3.4 Soil autotrophic microbial community composition and co-occurrence network

Within soil ecosystems, excluding unidentifiable entities, the dominant autotrophs are primarily represented by five bacterial groups: Proteobacteria, Actinobacteria, Armatimonadetes, Planctomycetes, and candidate_division_NC10. Collectively, these groups account for 78.2 to 90.1% of the total bacterial population, as illustrated in Figure 3a. The distribution of Proteobacteria is notably higher in CFS and BFS compared to PS, OS, and WS. In contrast, Actinobacteria exhibit an inverse pattern of relative abundance. At a finer taxonomic resolution, the top 30 autotrophic communities were analyzed, excluding unidentified groups. The genera Bradyrhizobium, Azospirillum, Burkholderia, Paraburkholderia, and Thermomonospora emerged as the most abundant, as depicted in Figure 3b.
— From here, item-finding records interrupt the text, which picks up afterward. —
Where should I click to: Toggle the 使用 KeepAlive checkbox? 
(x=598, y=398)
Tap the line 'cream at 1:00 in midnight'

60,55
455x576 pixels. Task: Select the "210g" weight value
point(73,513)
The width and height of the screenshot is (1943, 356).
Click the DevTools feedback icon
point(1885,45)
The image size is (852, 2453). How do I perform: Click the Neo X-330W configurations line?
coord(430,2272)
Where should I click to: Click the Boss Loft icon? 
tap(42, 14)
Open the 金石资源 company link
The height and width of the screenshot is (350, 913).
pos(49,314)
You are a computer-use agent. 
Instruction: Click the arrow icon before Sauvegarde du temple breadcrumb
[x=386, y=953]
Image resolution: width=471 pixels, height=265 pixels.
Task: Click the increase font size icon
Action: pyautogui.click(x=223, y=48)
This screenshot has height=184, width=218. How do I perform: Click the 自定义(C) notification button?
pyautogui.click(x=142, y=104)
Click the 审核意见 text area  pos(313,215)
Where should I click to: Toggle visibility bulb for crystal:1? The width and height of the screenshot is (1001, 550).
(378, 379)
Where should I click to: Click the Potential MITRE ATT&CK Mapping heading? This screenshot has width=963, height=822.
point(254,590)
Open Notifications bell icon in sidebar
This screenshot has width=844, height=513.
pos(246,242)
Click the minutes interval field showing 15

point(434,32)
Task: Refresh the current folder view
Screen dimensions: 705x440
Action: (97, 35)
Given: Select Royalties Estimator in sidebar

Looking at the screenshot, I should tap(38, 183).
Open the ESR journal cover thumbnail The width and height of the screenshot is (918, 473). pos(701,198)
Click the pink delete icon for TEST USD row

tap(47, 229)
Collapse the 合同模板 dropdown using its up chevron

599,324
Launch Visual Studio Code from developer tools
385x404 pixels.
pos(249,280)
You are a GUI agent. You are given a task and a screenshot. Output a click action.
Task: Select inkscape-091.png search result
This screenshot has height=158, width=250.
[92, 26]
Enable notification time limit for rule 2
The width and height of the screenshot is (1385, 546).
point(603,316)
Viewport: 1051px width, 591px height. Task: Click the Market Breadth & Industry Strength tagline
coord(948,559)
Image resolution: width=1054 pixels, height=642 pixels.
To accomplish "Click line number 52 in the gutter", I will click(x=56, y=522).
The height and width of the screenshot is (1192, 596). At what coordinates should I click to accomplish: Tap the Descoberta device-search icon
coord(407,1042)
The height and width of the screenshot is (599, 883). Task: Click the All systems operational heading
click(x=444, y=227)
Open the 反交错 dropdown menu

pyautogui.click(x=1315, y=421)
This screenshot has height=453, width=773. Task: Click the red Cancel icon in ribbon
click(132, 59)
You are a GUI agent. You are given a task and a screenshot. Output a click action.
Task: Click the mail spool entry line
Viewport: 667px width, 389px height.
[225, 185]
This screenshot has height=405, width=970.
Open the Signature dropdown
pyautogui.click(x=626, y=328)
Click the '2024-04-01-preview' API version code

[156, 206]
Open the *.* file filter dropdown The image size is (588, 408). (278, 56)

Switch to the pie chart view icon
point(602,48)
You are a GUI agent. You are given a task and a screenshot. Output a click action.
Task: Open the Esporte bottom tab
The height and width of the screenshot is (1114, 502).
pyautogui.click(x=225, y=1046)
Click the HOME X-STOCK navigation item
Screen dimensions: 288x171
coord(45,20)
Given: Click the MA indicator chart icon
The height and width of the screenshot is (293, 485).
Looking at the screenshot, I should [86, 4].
Bradyrhizobium was the most prevalent across various soil types, with an abundance ranging from 16.1 to 30.0%. Azospirillum recorded its highest mutual abundance of 11.1% in CFS. Paraburkholderia demonstrated a lower relative abundance in PS, OS, and WS compared to BFS and CFS. Conversely, Thermomonospora’s relative abundance was found to be highest in PS, while it was lowest in BFS.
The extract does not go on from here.